Given data below:
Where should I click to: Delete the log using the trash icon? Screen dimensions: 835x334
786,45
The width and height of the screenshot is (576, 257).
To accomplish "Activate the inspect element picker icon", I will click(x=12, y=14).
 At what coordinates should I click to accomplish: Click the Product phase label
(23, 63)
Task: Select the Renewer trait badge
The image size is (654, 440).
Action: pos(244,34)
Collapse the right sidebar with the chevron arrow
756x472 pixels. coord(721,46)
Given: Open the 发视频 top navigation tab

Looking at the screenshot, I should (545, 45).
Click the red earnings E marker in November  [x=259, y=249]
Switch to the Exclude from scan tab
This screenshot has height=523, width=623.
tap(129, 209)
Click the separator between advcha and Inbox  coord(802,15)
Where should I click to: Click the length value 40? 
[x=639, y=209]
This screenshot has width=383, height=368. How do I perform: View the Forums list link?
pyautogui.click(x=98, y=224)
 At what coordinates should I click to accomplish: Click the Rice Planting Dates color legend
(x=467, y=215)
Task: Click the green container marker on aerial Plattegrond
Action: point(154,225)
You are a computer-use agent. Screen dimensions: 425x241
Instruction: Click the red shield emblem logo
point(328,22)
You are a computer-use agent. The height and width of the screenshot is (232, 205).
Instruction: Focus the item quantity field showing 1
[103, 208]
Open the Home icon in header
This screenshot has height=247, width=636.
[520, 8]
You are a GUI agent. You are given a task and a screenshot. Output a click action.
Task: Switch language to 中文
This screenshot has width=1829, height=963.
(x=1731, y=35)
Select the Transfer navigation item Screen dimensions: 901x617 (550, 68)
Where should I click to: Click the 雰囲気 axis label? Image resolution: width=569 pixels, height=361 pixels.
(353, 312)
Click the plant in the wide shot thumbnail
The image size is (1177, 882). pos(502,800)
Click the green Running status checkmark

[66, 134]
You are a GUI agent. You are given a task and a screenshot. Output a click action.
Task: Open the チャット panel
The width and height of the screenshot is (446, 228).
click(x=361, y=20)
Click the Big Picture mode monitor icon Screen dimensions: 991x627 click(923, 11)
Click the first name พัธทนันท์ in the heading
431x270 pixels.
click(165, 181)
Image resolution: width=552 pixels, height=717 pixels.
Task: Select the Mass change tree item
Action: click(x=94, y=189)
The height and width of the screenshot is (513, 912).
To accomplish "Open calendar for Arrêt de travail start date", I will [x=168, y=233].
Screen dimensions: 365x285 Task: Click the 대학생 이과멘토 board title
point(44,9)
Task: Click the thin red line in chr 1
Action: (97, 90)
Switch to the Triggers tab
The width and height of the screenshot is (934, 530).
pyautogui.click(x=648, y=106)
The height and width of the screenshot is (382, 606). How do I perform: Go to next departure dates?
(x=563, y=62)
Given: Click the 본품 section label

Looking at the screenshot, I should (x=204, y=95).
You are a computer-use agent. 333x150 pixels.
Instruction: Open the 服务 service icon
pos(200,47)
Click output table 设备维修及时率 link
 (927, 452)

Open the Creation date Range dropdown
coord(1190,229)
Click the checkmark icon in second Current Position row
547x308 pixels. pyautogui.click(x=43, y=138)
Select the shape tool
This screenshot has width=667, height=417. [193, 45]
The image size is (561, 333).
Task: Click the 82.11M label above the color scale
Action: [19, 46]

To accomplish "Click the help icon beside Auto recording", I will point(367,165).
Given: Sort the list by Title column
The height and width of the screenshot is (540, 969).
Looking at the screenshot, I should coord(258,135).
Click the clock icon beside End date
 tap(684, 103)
End of Given data.
- _Assigned task_
Could you restate every entry verbatim, please?

- _Written response_
Where should I click to: Delete the log using the trash icon? Screen dimensions: 835x334
786,45
The width and height of the screenshot is (576, 257).
To accomplish "Activate the inspect element picker icon", I will click(x=12, y=14).
 At what coordinates should I click to accomplish: Click the Product phase label
(23, 63)
Task: Select the Renewer trait badge
The image size is (654, 440).
Action: pos(244,34)
Collapse the right sidebar with the chevron arrow
756x472 pixels. coord(721,46)
Given: Open the 发视频 top navigation tab

Looking at the screenshot, I should (545, 45).
Click the red earnings E marker in November  [x=259, y=249]
Switch to the Exclude from scan tab
This screenshot has height=523, width=623.
tap(129, 209)
Click the separator between advcha and Inbox  coord(802,15)
Where should I click to: Click the length value 40? 
[x=639, y=209]
This screenshot has width=383, height=368. How do I perform: View the Forums list link?
pyautogui.click(x=98, y=224)
 At what coordinates should I click to accomplish: Click the Rice Planting Dates color legend
(x=467, y=215)
Task: Click the green container marker on aerial Plattegrond
Action: point(154,225)
You are a computer-use agent. Screen dimensions: 425x241
Instruction: Click the red shield emblem logo
point(328,22)
You are a computer-use agent. The height and width of the screenshot is (232, 205).
Instruction: Focus the item quantity field showing 1
[103, 208]
Open the Home icon in header
This screenshot has height=247, width=636.
[520, 8]
You are a GUI agent. You are given a task and a screenshot. Output a click action.
Task: Switch language to 中文
This screenshot has width=1829, height=963.
(x=1731, y=35)
Select the Transfer navigation item Screen dimensions: 901x617 (550, 68)
Where should I click to: Click the 雰囲気 axis label? Image resolution: width=569 pixels, height=361 pixels.
(353, 312)
Click the plant in the wide shot thumbnail
The image size is (1177, 882). pos(502,800)
Click the green Running status checkmark

[66, 134]
You are a GUI agent. You are given a task and a screenshot. Output a click action.
Task: Open the チャット panel
The width and height of the screenshot is (446, 228).
click(x=361, y=20)
Click the Big Picture mode monitor icon Screen dimensions: 991x627 click(923, 11)
Click the first name พัธทนันท์ in the heading
431x270 pixels.
click(165, 181)
Image resolution: width=552 pixels, height=717 pixels.
Task: Select the Mass change tree item
Action: click(x=94, y=189)
The height and width of the screenshot is (513, 912).
To accomplish "Open calendar for Arrêt de travail start date", I will [x=168, y=233].
Screen dimensions: 365x285 Task: Click the 대학생 이과멘토 board title
point(44,9)
Task: Click the thin red line in chr 1
Action: (97, 90)
Switch to the Triggers tab
The width and height of the screenshot is (934, 530).
pyautogui.click(x=648, y=106)
The height and width of the screenshot is (382, 606). How do I perform: Go to next departure dates?
(x=563, y=62)
Given: Click the 본품 section label

Looking at the screenshot, I should (x=204, y=95).
You are a computer-use agent. 333x150 pixels.
Instruction: Open the 服务 service icon
pos(200,47)
Click output table 设备维修及时率 link
 (927, 452)

Open the Creation date Range dropdown
coord(1190,229)
Click the checkmark icon in second Current Position row
547x308 pixels. pyautogui.click(x=43, y=138)
Select the shape tool
This screenshot has width=667, height=417. [193, 45]
The image size is (561, 333).
Task: Click the 82.11M label above the color scale
Action: [19, 46]

To accomplish "Click the help icon beside Auto recording", I will point(367,165).
Given: Sort the list by Title column
The height and width of the screenshot is (540, 969).
Looking at the screenshot, I should coord(258,135).
Click the clock icon beside End date
 tap(684, 103)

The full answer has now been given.